What to do =>
Your response should be a copy of each line in the listing below that includes the word "value".

↓

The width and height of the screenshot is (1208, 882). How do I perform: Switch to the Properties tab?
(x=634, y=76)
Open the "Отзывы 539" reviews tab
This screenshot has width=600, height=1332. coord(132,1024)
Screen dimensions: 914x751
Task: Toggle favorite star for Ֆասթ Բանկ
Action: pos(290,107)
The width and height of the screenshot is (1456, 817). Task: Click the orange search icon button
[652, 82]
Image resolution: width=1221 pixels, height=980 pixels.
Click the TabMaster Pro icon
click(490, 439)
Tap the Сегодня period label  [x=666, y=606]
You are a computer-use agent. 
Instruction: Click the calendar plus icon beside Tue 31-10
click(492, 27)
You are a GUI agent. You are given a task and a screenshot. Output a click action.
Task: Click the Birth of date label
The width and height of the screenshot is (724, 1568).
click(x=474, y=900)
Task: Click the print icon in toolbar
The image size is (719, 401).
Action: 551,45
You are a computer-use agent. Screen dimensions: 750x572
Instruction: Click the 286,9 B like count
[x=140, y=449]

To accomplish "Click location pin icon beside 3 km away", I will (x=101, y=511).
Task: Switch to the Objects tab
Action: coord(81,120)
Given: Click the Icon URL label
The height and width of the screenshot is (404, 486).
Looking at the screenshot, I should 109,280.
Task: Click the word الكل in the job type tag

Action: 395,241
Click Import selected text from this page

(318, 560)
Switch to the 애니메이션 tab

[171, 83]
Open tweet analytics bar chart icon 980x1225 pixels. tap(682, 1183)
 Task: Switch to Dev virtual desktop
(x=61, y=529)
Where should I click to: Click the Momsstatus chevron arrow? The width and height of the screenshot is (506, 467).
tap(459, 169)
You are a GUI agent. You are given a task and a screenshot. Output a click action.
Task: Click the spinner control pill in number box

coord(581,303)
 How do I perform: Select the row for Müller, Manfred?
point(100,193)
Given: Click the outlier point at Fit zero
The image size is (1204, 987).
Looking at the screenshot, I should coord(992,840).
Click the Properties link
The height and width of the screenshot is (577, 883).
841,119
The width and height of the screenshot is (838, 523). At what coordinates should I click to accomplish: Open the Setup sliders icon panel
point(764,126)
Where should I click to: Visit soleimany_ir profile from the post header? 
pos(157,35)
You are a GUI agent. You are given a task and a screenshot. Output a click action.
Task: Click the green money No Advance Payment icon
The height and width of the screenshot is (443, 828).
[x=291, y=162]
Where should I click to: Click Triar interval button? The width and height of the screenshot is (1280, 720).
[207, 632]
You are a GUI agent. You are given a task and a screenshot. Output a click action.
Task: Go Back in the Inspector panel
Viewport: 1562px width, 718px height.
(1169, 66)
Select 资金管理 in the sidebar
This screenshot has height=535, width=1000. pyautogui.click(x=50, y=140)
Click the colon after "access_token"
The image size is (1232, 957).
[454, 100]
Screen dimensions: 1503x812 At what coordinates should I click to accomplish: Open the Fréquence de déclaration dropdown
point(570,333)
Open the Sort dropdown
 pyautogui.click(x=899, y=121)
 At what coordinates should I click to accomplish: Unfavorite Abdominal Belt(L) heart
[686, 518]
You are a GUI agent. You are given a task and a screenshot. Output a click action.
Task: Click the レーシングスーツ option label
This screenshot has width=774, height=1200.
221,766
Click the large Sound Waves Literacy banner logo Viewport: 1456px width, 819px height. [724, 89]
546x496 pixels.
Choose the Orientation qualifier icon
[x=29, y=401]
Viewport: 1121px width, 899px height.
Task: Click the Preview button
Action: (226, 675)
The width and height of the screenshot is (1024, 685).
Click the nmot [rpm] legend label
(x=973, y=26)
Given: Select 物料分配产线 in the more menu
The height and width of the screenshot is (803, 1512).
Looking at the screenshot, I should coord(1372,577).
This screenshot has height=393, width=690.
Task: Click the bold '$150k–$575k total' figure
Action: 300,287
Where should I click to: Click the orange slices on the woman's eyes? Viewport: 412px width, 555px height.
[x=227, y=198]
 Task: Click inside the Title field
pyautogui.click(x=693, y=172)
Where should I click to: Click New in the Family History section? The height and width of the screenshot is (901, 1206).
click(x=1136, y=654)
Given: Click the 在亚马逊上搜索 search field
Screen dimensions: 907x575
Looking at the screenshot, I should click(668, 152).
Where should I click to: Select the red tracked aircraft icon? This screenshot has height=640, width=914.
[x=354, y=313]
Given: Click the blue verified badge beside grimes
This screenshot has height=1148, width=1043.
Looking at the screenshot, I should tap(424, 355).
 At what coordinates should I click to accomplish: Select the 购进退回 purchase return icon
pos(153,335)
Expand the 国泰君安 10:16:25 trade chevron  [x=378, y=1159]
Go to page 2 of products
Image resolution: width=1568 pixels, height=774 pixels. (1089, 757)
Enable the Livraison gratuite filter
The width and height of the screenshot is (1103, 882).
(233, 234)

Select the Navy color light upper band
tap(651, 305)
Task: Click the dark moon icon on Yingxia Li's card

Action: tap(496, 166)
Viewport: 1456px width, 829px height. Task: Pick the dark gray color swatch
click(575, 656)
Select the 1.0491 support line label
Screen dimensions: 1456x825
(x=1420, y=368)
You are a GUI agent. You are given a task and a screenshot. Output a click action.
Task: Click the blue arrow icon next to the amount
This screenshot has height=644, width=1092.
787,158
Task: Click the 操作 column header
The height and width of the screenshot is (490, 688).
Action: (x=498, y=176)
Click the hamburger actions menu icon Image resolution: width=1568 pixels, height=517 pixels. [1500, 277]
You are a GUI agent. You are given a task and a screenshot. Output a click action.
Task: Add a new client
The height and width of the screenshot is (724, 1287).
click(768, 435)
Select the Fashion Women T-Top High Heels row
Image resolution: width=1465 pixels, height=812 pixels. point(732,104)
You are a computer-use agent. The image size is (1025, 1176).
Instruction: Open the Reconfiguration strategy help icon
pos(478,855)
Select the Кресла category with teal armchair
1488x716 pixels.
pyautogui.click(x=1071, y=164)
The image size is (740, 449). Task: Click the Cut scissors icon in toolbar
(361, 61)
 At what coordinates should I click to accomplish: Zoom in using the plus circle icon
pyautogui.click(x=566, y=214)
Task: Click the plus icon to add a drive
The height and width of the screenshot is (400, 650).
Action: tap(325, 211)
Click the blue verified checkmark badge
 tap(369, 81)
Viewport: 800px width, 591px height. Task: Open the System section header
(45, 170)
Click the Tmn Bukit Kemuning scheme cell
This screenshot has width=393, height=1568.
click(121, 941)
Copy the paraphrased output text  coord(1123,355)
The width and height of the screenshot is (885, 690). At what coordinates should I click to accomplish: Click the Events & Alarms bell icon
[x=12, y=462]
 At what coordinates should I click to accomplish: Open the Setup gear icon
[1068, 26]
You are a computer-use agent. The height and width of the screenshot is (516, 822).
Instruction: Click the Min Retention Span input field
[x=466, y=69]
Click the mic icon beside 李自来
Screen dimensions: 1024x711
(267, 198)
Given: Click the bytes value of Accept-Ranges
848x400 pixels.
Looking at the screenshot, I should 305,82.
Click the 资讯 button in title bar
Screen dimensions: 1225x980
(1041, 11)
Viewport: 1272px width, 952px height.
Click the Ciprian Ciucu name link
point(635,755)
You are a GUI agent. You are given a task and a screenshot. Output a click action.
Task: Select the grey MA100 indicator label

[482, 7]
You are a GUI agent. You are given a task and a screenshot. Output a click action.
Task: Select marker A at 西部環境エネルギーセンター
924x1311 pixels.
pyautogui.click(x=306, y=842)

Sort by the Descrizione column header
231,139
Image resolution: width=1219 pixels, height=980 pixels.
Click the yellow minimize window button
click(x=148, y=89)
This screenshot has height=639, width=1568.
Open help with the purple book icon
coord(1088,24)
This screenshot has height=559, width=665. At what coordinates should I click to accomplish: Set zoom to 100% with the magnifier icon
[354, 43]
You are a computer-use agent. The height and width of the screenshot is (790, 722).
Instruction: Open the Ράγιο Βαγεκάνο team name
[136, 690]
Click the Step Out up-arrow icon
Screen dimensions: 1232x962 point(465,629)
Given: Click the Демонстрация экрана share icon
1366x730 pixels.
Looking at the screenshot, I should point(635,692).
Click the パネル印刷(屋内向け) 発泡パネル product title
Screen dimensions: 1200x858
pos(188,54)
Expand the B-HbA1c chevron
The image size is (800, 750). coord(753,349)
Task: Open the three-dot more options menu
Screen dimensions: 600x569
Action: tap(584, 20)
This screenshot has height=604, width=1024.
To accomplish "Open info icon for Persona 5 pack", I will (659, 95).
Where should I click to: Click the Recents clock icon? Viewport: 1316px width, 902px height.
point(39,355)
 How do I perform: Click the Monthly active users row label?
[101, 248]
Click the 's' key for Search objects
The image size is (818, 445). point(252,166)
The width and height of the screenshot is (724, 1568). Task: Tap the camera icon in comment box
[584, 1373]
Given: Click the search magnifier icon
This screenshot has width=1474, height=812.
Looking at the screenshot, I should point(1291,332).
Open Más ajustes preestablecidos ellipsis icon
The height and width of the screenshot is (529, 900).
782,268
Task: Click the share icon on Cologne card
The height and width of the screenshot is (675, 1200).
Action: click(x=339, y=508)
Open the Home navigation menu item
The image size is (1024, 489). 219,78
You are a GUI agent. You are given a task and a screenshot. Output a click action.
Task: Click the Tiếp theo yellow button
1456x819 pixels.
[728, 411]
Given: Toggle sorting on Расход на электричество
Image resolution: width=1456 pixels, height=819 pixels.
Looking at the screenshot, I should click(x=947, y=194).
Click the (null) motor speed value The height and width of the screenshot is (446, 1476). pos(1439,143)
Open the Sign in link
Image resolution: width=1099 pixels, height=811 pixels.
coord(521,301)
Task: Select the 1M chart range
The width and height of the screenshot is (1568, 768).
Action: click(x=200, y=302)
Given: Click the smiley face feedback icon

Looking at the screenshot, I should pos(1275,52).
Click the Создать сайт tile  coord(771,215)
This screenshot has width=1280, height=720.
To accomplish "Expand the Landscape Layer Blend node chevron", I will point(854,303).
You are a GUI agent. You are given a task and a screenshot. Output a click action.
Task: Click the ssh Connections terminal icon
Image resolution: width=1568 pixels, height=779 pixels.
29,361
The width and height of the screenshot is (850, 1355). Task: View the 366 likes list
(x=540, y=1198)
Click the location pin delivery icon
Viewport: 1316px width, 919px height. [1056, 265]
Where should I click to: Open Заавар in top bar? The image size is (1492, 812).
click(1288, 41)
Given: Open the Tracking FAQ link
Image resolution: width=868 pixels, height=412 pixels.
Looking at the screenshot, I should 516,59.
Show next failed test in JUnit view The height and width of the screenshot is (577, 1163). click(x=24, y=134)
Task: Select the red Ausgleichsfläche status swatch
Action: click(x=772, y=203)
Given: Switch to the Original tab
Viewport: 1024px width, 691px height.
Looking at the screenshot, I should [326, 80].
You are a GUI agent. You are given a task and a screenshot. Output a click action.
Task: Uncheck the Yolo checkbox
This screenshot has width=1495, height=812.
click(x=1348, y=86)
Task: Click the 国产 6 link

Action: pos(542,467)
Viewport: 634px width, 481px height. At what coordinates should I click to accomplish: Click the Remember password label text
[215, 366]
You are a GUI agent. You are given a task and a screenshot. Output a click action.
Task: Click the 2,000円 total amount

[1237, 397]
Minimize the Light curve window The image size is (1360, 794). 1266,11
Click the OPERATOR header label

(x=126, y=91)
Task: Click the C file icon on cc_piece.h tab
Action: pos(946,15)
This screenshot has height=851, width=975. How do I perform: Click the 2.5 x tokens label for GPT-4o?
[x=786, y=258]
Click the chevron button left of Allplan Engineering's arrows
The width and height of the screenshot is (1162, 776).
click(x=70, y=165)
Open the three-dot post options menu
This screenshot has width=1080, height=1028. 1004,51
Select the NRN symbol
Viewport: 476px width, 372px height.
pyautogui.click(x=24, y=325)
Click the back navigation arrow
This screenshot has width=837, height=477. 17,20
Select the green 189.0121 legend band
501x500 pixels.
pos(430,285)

↑

Problem solution =>
Given: Click the bytes value of Accept-Ranges
Click the (null) motor speed value The height and width of the screenshot is (446, 1476). pos(1439,143)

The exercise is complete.